Der Sturm, den die Herren der Straßen in den vergangenen Monaten gegen die WIDDER entfachten, hatte sich gelegt. Mit umfassenden Gegenmaßnahmen hatten wir so gut wie alle noch tätigen Teams evakuiert. Ein paar wenige waren noch im Einsatz, die aber zumeist in Schlüsselpositionen und es war entweder unmöglich oder zu gefährlich, mit ihnen in Kontakt zu treten oder sie zu warnen.

Ich berichtete in großer Runde über unsere Maßnahmen und kam zu dem Ergebnis, dass Homer in den vergangenen Jahrhunderten schon schlimmere Rückschläge erlitten hatte. Wir sprachen über die Größe der Löcher, die wir in den Chronopulswall stanzen mussten, um das Zentralplasma an die richtigen Orte und Stellen zu kriegen. Zusammenfassend ließ sich sagen, dass die besten Voraussetzungen für eine Großaktion gegen die immer noch ominösen Herren der Straßen vorlagen.

Es hätte wohl auch keine Schwierigkeiten mehr gegeben, wenn Nikki Frickel uns nicht über die Bionten von Kyon in Kenntnis gesetzt hätte. Ein gewisser Ager Catomen bereiste diese Niemandslandwelten, auf denen die Cantaro ihren Gen-Müll, eine perverse Bezeichnung für ihre Fehlzüchtungen, abgesetzt hatten. Wer war dieser Ager Catomen? Was sollte die Sammelaktion? Das letzte Aufgebot der Cantaro konnte es nicht sein - sie hatten Kämpfer-Klone ohne Ende.

Irgendwas braute sich da zusammen.

Homer berichtete uns von einem Hansesprecher gleichen Namens. Er war von Galbraith Deighton protegiert auf diesen Posten gekommen, nachdem es gegen Ende der 80er Jahre des 5. Jahrhunderts zu etlichen mysteriösen Unfällen bei den damaligen Hansesprechern gekommen war.
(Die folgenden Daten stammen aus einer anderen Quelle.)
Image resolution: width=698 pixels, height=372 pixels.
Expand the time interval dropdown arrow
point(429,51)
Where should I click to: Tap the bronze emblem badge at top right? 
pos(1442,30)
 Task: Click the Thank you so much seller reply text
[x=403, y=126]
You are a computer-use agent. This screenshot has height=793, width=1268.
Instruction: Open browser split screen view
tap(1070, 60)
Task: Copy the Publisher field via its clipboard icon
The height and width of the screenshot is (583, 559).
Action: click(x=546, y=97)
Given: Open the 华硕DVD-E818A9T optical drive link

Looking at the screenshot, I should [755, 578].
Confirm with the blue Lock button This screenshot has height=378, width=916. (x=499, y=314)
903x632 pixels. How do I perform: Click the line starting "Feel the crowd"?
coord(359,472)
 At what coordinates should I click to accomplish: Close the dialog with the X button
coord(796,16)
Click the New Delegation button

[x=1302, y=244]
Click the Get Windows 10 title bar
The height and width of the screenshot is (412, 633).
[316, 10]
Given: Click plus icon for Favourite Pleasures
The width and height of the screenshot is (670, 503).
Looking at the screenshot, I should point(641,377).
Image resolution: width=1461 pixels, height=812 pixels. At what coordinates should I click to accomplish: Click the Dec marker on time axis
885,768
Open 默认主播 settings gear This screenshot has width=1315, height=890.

Catomen war Vertreter eines harten Kurses und wir fragten uns, ob er mit dem heutigen Catomen identisch war.

Homer G. Adams hielt die Antwort auf diese Frage für so wichtig, dass er sich persönlich um deren Klärung kümmern wollte. Kurz darauf startete die QUEEN LIBERTY mit einem hochwertigen Einsatztrupp an Bord: Gucky, Ras Tschubai und Fellmer Lloyd waren dabei. Ihr Ziel war der Planet Mycon, der nach Nikki Frickels Aussage einer der Sammelplätze der Bionten sein sollte.

Unsere Sorgen waren berechtigt, wie der folgende zweite Teil dieser Story erklären soll.

Der Cantaro Peeroush leitete die Gen-Fabrik auf Aptulat im Heimatsystem der Báalols. Er war unumschränkter Herrscher über und in der Fabrik und hatte mit Ilmarem eine zunächst willfährige rechte Hand. Er war maßgebend an der Zucht der nächsten Generation sogenannter Jahrhundert-Klone beteiligt. Die waren aus dem Genmaterial der Antis, also der Báalols, gefertigt. Die Báalols waren für die Cantaro deswegen interessant, weil sie unter dem Einfluss ihrer Doppelsonne Aptut und den zum Teil aus Psi Materie bestehenden Ringen um ihren Planeten Parafähigkeiten erworben hatten. Sie waren mithin die richtige Grundlage, um psibegabte Züchtungen in die Welt zu setzen, sogenannte Báalol 700 Klone. Die sollten nach einigem Training in der Lage sein, ganze Raumschiffsbesatzungen in den Wahnsinn zu treiben oder explodieren zu lassen. Natürlich waren sie zum Einsatz gegen die WIDDER gedacht.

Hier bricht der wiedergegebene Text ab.